The Core Vitality Imperative
The Core Vitality Imperative Post by The Urbanophile
“You can’t be a suburb of nowhere.” – Bill Hudnut
What does a healthy urban core mean to a region? Maybe the difference between success and failure. On the jump, a look at urban core and regional job growth for selected cities*, ranked by percentage job growth in the core county from 2001 to 2009.
Notice a pattern? Clearly, for these cities at least, core county performance is an excellent proxy for overall regional performance. I’m not making a statistical claim here, but the data for these cities is suggestive. I think it also foots with our common sense view. How many thriving metro areas have a core city/county that is going down the tubes? I can’t name one.

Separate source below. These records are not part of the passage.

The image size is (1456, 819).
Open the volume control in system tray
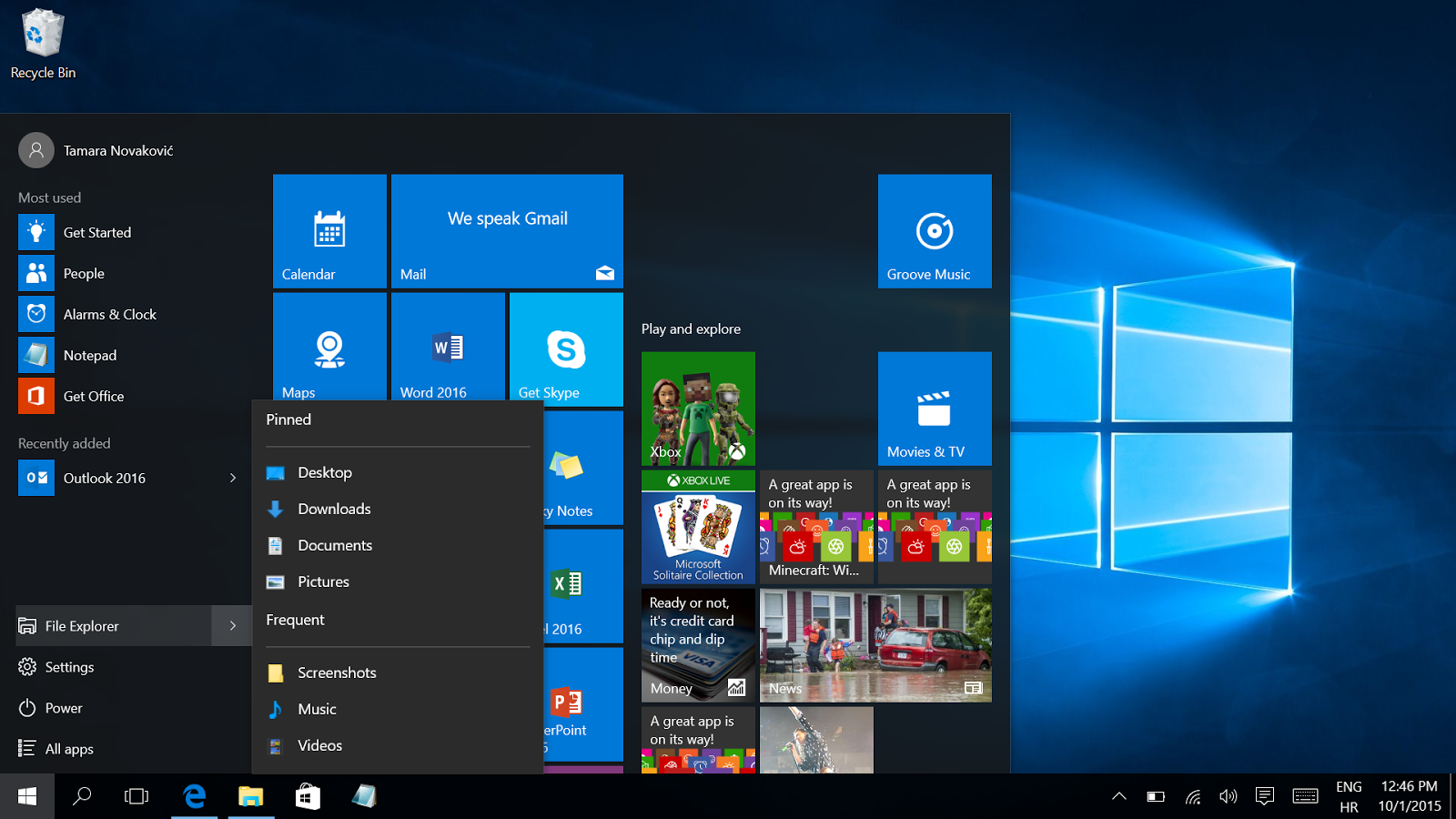1228,796
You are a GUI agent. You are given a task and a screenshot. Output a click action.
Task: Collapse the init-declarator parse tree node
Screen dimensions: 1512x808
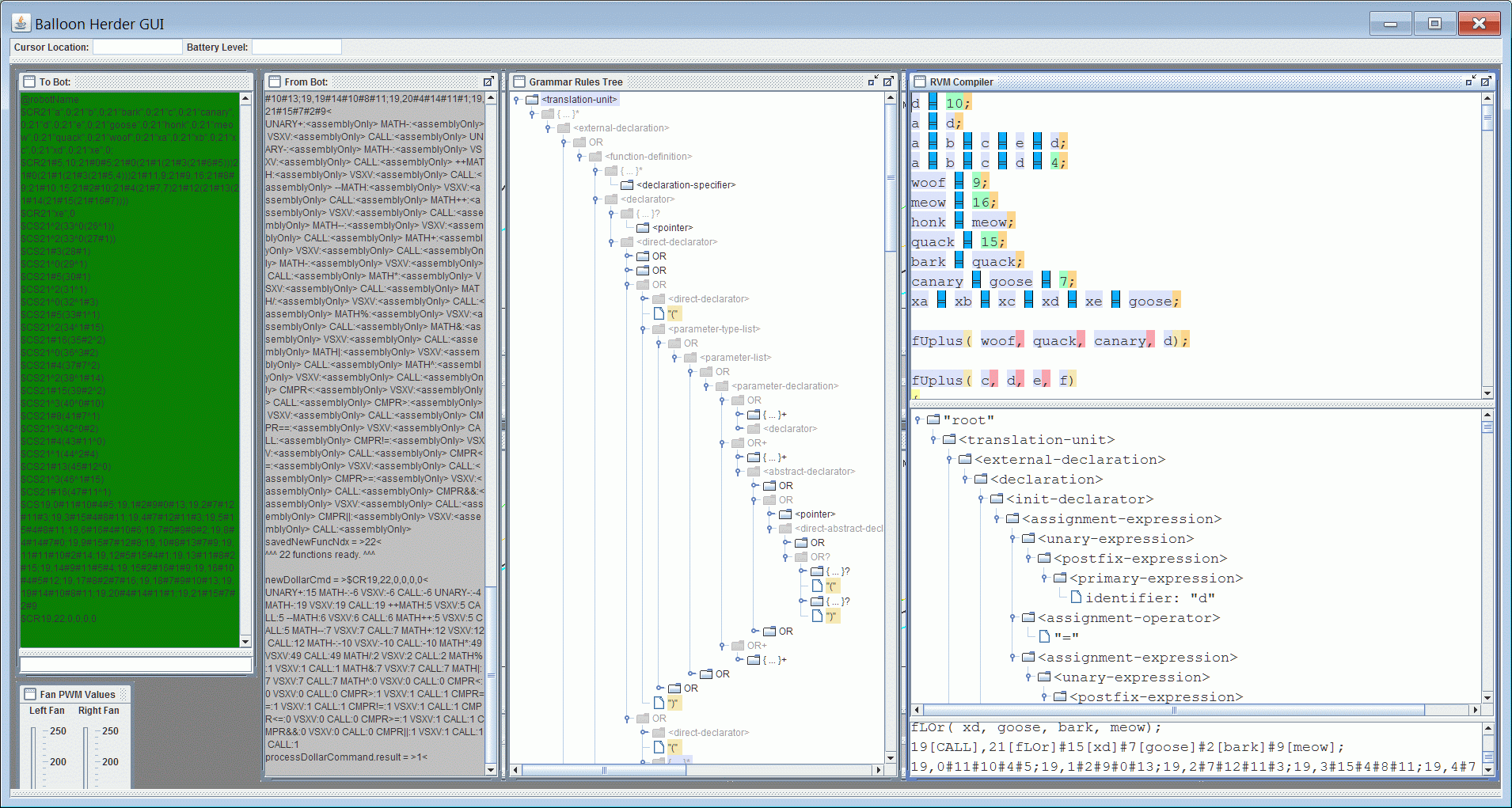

The Dynamics of Growth and Decline
It might be easy to dismiss cities like Cleveland and Detroit by simply calling them dysfunctional. But that misses the point. Of course they’re dysfunctional. All struggling cities and organizations are dysfunctional, or they probably wouldn’t be in that state. What’s more, rather than just dysfunction causing failure, which is sometimes true, it’s also true that failure causes dysfunction. As a city (or company or other organization) starts into decline, it fails to attract customers, top talent leaves, and operational and financial issues creep up. In this regard the civic dysfunction noted in places like California is as much as product of decline as its cause.